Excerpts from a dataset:
☆ ☆ ☆

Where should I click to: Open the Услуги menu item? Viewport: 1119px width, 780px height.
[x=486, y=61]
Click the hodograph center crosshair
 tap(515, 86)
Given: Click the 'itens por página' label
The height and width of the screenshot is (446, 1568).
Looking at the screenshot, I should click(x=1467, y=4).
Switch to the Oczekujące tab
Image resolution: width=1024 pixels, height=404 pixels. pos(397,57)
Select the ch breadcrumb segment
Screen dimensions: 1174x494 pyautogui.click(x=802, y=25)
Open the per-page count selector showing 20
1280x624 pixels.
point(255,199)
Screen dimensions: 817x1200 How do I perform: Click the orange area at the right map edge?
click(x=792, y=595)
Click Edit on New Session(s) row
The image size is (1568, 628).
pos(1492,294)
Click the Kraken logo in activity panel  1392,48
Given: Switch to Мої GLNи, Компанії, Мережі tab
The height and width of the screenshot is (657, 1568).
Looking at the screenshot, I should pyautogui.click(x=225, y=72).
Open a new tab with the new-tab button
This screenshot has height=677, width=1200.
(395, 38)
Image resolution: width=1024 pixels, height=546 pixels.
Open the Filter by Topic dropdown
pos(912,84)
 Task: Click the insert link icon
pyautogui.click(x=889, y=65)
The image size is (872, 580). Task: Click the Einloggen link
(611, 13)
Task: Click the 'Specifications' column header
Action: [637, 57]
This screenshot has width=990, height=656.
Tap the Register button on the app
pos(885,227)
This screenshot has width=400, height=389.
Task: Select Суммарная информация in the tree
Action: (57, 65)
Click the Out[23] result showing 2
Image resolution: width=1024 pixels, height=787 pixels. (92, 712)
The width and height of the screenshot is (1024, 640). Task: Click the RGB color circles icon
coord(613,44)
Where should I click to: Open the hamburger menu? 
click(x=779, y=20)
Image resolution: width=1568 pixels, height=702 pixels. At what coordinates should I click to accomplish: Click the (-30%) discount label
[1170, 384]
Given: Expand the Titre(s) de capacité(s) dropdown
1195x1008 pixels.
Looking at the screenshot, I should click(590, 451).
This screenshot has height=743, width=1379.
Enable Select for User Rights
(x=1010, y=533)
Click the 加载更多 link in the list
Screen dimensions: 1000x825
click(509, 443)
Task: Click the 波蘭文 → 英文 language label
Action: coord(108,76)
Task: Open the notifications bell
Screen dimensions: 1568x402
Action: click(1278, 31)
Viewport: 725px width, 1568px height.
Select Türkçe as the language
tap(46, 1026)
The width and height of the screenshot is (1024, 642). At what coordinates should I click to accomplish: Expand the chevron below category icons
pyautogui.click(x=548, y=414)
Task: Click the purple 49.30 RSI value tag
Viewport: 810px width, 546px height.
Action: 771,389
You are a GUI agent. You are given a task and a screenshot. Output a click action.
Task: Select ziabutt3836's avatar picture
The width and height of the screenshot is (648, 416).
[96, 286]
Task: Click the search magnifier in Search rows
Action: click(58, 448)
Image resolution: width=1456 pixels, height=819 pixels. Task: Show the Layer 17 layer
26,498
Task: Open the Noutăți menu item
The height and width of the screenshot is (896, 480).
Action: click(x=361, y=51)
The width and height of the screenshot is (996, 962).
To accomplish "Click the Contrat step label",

☆ ☆ ☆

## EXERCISE BRIEF
Verbatim reproduction of the entries is required.

## RESULT OF THE EXERCISE
Where should I click to: Open the Услуги menu item? Viewport: 1119px width, 780px height.
[x=486, y=61]
Click the hodograph center crosshair
 tap(515, 86)
Given: Click the 'itens por página' label
The height and width of the screenshot is (446, 1568).
Looking at the screenshot, I should click(x=1467, y=4).
Switch to the Oczekujące tab
Image resolution: width=1024 pixels, height=404 pixels. pos(397,57)
Select the ch breadcrumb segment
Screen dimensions: 1174x494 pyautogui.click(x=802, y=25)
Open the per-page count selector showing 20
1280x624 pixels.
point(255,199)
Screen dimensions: 817x1200 How do I perform: Click the orange area at the right map edge?
click(x=792, y=595)
Click Edit on New Session(s) row
The image size is (1568, 628).
pos(1492,294)
Click the Kraken logo in activity panel  1392,48
Given: Switch to Мої GLNи, Компанії, Мережі tab
The height and width of the screenshot is (657, 1568).
Looking at the screenshot, I should pyautogui.click(x=225, y=72).
Open a new tab with the new-tab button
This screenshot has height=677, width=1200.
(395, 38)
Image resolution: width=1024 pixels, height=546 pixels.
Open the Filter by Topic dropdown
pos(912,84)
 Task: Click the insert link icon
pyautogui.click(x=889, y=65)
The image size is (872, 580). Task: Click the Einloggen link
(611, 13)
Task: Click the 'Specifications' column header
Action: [637, 57]
This screenshot has width=990, height=656.
Tap the Register button on the app
pos(885,227)
This screenshot has width=400, height=389.
Task: Select Суммарная информация in the tree
Action: (57, 65)
Click the Out[23] result showing 2
Image resolution: width=1024 pixels, height=787 pixels. (92, 712)
The width and height of the screenshot is (1024, 640). Task: Click the RGB color circles icon
coord(613,44)
Where should I click to: Open the hamburger menu? 
click(x=779, y=20)
Image resolution: width=1568 pixels, height=702 pixels. At what coordinates should I click to accomplish: Click the (-30%) discount label
[1170, 384]
Given: Expand the Titre(s) de capacité(s) dropdown
1195x1008 pixels.
Looking at the screenshot, I should click(590, 451).
This screenshot has height=743, width=1379.
Enable Select for User Rights
(x=1010, y=533)
Click the 加载更多 link in the list
Screen dimensions: 1000x825
click(509, 443)
Task: Click the 波蘭文 → 英文 language label
Action: coord(108,76)
Task: Open the notifications bell
Screen dimensions: 1568x402
Action: click(1278, 31)
Viewport: 725px width, 1568px height.
Select Türkçe as the language
tap(46, 1026)
The width and height of the screenshot is (1024, 642). At what coordinates should I click to accomplish: Expand the chevron below category icons
pyautogui.click(x=548, y=414)
Task: Click the purple 49.30 RSI value tag
Viewport: 810px width, 546px height.
Action: 771,389
You are a GUI agent. You are given a task and a screenshot. Output a click action.
Task: Select ziabutt3836's avatar picture
The width and height of the screenshot is (648, 416).
[96, 286]
Task: Click the search magnifier in Search rows
Action: click(58, 448)
Image resolution: width=1456 pixels, height=819 pixels. Task: Show the Layer 17 layer
26,498
Task: Open the Noutăți menu item
The height and width of the screenshot is (896, 480).
Action: click(x=361, y=51)
The width and height of the screenshot is (996, 962).
To accomplish "Click the Contrat step label",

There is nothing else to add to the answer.